MUHAMMADIYAH.ID, SULAWESI UTARA – Islam menjelaskan bahwa tugas manusia di muka bumi adalah sebagai khalifah. Khalifah adalah orang yang mengelola dan memakmurkan bumi dengan arahan Allah swt.
Menurut Ketua Umum Pimpinan Pusat Muhammadiyah Haedar Nashir, semangat menjalankan peran khalifah mewujud dalam diri penggerak Persyarikatan yang telah dicontohkan langsung oleh pendirinya, yakni Allahyarham Kiai Ahmad Dahlan.
“Dengan jiwa khalifatul fil ardh itu lalu kita adapt (terima) dinamika bahwa dunia ini bukan untuk kita jauhi, bukan untuk kita musuhi tapi juga kita tidak tenggelam dalam dunia ini. Tapi apa yang disebut Allah wabtaghi fima aatakallaha darul akhirah, wa laa tansa nasiibaka minad dunya,” terang Haedar mengutip Al Qashas ayat 77.
Dalam forum Pendataan dan Pembinaan Masjid-Mushola Muhammadiyah se-Sulawesi Utara, Ahad (27/6) Haedar lalu menjelaskan bahwa sifat kekhalifahan itu adalah dinamis. Berbeda dengan sifat ibadah yang tetap karena harus taslim (tunduk dan taat).
Atas sifat itulah, Muhammadiyah hadir sampai ke seluruh pelosok di Indonesia, termasuk hadir di 27 negara dan berusaha terus meluaskan geraknya dengan tujuan untuk memakmurkan dunia.
“Bisa dibayangkan pada generasi kedua (Muhammadiyah) sudah masuk Sulawesi, Papua, Aceh dan sebagainya. Tidak mungkin itu jika tanpa jiwa ikhlas dan jiwa ibadah,” terangnya.
“Maka orang Muhammadiyah selain rendah hati, tawadhu, ibadahnya baik, tanpa tazzakkuh (merasa paling bersih dan benar), tapi juga progresif, dinamis, maju. Itu perpaduan antara jiwa ibadah dan jiwa kekhalifahan. Nah itu harus terus hidup di dalam Muhammadiyah, apalagi para pimpinan,” pesan Haedar.
Jiwa kekhalifahan itu juga yang menjadikan Kiai Ahmad Dahlan penuh pengorbanan membesarkan Persyarikatan Muhammadiyah.

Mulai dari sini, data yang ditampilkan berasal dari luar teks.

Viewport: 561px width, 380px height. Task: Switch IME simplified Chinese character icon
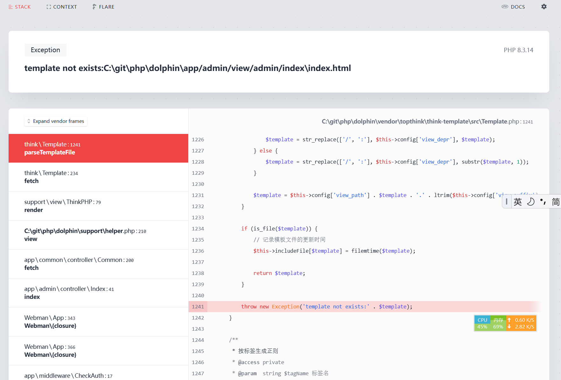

“Kiai Dahlan di ujung hayatnya masih terus aktif sampai ditegur dan kemudian disuruh istirahat. Apa kata Kiai Dahlan? Saya sedang meletakkan fondasi dan kalau saya hentikan ini, maka akan berat kelak nanti bagi para penerus. Nah itu tercermin dari situ,” jelas Haedar.
“Nah kalau kita kena Covid, ada keterbatasan dari Yogya, dari Jakarta lalu membuat kita surut atau kurang dalam ber-Muhammadiyah ya kita charge lagi jangan-jangan jiwa ikhlas ibadah dan jiwa kekhalifahan kita kurang hidup di dalam diri kita, karena itu yang membedakan kita sebagai muslim, sebagai mukmin dari mereka yang tidak beragama, dari mereka yang sekuler dan sebagainya,” pesannya.